> [Extracto]:

========

Esta columna es parte de la edición especial Reportajes 2018: ¿En qué creer?
Piñera entró por segunda vez en su vida a La Moneda en el mes de marzo de este año y lo hizo con un mandato ciudadano no solo más robusto, sino también más preciso que el de cualquiera de sus antecesores.
En segunda vuelta habían votado más de siete millones de ciudadanos -el récord de la era del voto voluntario-, y de ese total tres millones 800 mil chilenos lo hicieron por él. Es cierto que cuatro años antes, Bachelet había sido elegida con el 62% de las preferencias, pero ese porcentaje se tradujo solo en tres millones y medio de votos.
En términos cualitativos, el mandato ciudadano era poner una lápida sobre el muy discutido nuevo ciclo político que había abierto Bachelet, sea porque había decepcionado a su gente, sea porque su gobierno estaba llevando al país en una dirección que contrariaba a la mayoría, sea porque sus grandes reformas en realidad nunca consiguieron cautivar a la población. Es difícil encontrar en la historia electoral reciente un "cambio y fuera" más enfático que el de diciembre del año pasado, y eso, en parte, explica la energía y el aplomo con que el actual gobierno partió.
Ya en las primeras semanas se observaron diferencias respecto de la experiencia de Piñera I. La más sustantiva es que el país estaba curado de espanto y no quería por ningún motivo más de lo mismo. La más estratégica es que hubo desde el comienzo más interlocución con los partidos oficialistas. Y la más accidental es que el Presidente inició su mandato conteniéndose más, lo cual no es solo un detalle atendida la personalidad del Mandatario y su tendencia a un protagonismo agotador. De hecho, Piñera en los últimos meses ha entrado y salido del libreto de la contención por necesidad unas pocas veces, o por simple compulsión de carácter en todas las restantes. No hay caso: la ansiedad y el riesgo son parte de la genética del Presidente.

========

> [Filas]:
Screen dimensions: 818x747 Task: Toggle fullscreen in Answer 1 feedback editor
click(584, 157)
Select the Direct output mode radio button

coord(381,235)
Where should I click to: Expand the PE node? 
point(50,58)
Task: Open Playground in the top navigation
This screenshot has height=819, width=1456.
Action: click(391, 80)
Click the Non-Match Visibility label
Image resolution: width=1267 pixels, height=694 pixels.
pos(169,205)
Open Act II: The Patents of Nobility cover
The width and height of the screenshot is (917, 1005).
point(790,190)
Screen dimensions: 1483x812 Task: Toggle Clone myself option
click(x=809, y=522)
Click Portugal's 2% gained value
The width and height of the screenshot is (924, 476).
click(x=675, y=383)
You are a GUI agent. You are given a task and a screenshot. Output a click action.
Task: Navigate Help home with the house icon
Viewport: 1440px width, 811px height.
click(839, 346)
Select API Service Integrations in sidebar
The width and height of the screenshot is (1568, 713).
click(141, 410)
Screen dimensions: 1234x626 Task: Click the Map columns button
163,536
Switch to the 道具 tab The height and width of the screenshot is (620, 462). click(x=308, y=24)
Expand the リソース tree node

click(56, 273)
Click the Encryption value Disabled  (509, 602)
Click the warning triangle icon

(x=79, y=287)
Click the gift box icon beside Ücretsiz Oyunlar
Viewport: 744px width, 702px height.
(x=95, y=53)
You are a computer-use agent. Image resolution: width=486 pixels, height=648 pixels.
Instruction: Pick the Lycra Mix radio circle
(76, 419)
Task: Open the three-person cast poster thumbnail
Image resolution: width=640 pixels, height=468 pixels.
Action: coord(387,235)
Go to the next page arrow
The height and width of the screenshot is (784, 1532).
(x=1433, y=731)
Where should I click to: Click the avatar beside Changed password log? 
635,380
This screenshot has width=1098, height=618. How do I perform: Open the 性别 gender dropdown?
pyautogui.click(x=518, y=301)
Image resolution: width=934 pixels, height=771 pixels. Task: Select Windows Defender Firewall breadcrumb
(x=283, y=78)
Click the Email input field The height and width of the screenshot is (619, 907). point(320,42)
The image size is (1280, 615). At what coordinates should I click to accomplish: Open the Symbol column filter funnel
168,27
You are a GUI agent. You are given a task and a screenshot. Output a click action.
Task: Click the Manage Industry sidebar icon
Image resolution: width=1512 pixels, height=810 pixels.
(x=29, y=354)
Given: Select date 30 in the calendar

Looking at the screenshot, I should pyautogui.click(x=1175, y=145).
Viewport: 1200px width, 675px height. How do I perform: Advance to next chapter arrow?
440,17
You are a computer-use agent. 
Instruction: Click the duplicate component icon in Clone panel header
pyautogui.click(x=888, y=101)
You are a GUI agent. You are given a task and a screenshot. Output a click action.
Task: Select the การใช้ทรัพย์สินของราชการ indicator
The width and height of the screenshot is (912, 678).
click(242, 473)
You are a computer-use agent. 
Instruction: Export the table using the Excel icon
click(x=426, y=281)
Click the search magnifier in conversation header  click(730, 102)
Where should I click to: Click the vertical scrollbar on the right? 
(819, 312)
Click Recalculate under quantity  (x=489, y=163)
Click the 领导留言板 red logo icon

========

> [Tarea]: Prosigue la columna sobre el inicio del segundo gobierno de Piñera a partir de su última oración.

> [Resultado]:
Al concluir el año, el gobierno puede anotarse varios tantos a su favor. El más decisivo es que, efectivamente, el país volvió, por decirlo así, a la normalidad. La economía volvió a crecer a más del doble de lo que lo venía haciendo. El ánimo mejoró y volvió a ser mayoritario el contingente ciudadano que cree que Chile va por buen camino. Se instaló un gobierno más receptivo a escuchar a la población en temas coincidentes con sus promesas -la limpieza en Carabineros, por ejemplo- y en temas que simplemente no estaban dentro de sus prioridades, como ocurrió con la ley de igualdad de género o con la agenda feminista que La Moneda sacó bajo la manga para responder a tiempo a las movilizaciones del mes de mayo.
Bien y mal le fue al gobierno en el frente económico. Bien, porque retornamos a la racionalidad, se recuperó el dinamismo y repuntó con gran intensidad la inversión. Mal, porque el desempleo sigue siendo alto y porque el consumo aún no se recupera con la misma combustión que a veces muestran las páginas del periodismo económico. Obvio que hay un desfase. Pero también son verdades obvias otras dos cosas. La primera es que en tiempos de impaciencia ese desfase -bien o mal- frustra las expectativas. Y la segunda es que las autoridades, más que dedicarse a desacreditar el fenómeno, lo que deberían hacer es tratar de entenderlo, porque no todo es puro humo o pura mala fe, como con frecuencia tienden a creer.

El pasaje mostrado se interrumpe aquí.